Never wait for opportunity to arise. Sometimes we need to take the initiative. For many of us we won't be able to meet and consult our clients before we reach our senior years in practice. Our whole time waiting for that opportunity equates to losing our momentum. Be initiative by providing free design advice to our neighbours or friends and we never know other doors of opportunity this will open to.
Another way to own our freedom is to identify and overcome our fear. Sometimes we don't even realise of the fear growing inside us that hinders us from embracing new challenges. One example, we will gain more money when we work, and so will our spending and in worse cases stretching ourselves into more debt (study loan, car, home mortgage, credit card, etc). Having more debts will increase our fear of losing jobs (income) especially during the recession. We keep on staying in the same firm even though we are not satisfied with many issues (because we are scared of confronting and debating the issues). The worst thing is when we even sacrifice our core value and principles. By reducing debts (thus gaining financial freedom) and having sufficient fund to survive without a permanent job will free us from the fear of losing jobs. The only fear worth having is the fear of punishment from God for our sins.

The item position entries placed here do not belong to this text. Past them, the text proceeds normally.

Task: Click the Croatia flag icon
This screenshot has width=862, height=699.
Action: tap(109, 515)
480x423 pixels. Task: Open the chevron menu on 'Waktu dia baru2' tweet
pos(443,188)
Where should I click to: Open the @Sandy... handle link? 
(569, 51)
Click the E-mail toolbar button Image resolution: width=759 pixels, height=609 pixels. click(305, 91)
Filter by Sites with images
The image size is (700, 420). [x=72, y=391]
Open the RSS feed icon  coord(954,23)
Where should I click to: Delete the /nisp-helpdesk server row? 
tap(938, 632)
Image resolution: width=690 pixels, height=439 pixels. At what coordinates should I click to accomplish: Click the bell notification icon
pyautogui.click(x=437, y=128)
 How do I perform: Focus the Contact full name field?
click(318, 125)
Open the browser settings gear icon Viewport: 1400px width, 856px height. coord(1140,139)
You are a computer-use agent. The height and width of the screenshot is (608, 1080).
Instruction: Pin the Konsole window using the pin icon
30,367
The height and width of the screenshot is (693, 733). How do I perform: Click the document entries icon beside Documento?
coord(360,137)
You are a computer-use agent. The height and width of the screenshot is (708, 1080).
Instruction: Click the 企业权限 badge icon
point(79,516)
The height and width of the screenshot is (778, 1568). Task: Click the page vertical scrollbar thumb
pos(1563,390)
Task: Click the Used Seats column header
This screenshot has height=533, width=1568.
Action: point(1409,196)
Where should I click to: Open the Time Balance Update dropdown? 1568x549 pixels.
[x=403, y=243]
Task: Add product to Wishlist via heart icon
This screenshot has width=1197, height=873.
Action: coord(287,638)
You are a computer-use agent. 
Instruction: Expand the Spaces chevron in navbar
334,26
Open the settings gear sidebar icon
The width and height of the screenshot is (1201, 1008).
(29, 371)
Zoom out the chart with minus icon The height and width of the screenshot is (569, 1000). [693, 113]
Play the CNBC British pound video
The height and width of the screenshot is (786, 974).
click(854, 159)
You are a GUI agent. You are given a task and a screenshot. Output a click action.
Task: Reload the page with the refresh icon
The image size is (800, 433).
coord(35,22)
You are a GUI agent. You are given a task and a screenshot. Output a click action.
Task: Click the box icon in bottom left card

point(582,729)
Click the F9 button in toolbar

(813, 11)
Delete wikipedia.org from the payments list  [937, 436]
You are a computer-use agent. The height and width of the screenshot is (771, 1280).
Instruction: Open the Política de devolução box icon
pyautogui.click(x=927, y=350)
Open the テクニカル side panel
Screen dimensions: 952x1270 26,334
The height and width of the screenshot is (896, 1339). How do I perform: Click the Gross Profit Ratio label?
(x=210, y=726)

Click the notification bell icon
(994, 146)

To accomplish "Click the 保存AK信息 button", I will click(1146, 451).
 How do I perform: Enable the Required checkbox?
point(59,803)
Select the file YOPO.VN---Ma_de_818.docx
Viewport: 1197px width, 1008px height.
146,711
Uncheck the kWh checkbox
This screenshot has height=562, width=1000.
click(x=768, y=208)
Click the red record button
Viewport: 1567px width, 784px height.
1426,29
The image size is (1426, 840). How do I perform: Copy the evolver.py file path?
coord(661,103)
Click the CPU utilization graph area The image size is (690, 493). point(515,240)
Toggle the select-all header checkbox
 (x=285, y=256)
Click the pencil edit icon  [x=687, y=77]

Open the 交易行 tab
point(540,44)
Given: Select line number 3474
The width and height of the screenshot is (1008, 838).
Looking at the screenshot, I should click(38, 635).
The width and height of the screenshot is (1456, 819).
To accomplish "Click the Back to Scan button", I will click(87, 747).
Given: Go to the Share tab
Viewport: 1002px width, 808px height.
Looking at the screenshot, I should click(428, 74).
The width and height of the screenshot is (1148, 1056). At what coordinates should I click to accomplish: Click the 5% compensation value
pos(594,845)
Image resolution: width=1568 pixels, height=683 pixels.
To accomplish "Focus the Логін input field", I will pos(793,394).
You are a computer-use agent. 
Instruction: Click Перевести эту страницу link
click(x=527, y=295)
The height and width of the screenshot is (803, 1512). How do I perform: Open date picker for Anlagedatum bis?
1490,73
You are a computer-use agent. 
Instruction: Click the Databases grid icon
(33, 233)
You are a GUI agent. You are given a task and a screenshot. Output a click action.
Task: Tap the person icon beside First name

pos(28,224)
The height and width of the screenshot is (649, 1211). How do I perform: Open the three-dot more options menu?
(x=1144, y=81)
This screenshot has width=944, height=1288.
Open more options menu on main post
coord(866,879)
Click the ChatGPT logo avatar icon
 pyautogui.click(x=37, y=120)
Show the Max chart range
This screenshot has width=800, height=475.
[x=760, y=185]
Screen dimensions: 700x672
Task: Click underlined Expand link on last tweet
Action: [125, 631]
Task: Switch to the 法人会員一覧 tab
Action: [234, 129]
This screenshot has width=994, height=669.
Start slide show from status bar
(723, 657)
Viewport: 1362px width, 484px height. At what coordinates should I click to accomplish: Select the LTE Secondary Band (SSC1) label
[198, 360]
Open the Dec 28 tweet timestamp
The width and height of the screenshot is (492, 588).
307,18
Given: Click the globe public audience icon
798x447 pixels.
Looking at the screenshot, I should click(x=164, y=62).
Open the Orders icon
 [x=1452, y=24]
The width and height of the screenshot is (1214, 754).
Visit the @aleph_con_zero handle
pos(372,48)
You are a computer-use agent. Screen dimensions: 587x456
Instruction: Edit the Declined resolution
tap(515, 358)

Idea and knowledge are a part of God's property, never hold it to ourselves, and share it whenever possible. To hide away knowledge for the sake of personal security will only lock us from the freedom of learning more.
This letter is equally a reminder to myself. When recession hits UK, I have seen many dreams ruined and shattered. Many people have been put out of work, even those at authoritative post like directors are not safe from this unfortunate fate and many firms collapsed. People put out their values just to keep on earning. It made me realised how fragile and vulnerable our profession is and the urgency of preparing oneself spiritually and financially.
That's all for now, I just hope my two-pence story would be of good value for your time. I hope that I could live longer to see one or more of your batch becoming legendary architects; Architects who bring hopes and create changes to make the world a better home for all.
I would like to share the final note from Sir Richard Branson in his book Screw It, Let's Do It (Virgin Books 2006):
"A journey of a thousand miles starts with that first step. If you look ahead to the end, and all the weary miles between, with all the dangers you might face, you might never take that first step. And whatever it is you want to achieve in life, if you don’t make the effort, you won’t reach your goal. So take that first step. There will be many challenges. You might get knocked back – but in the end, you will make it. Good luck!"
May God accompany you in your journey.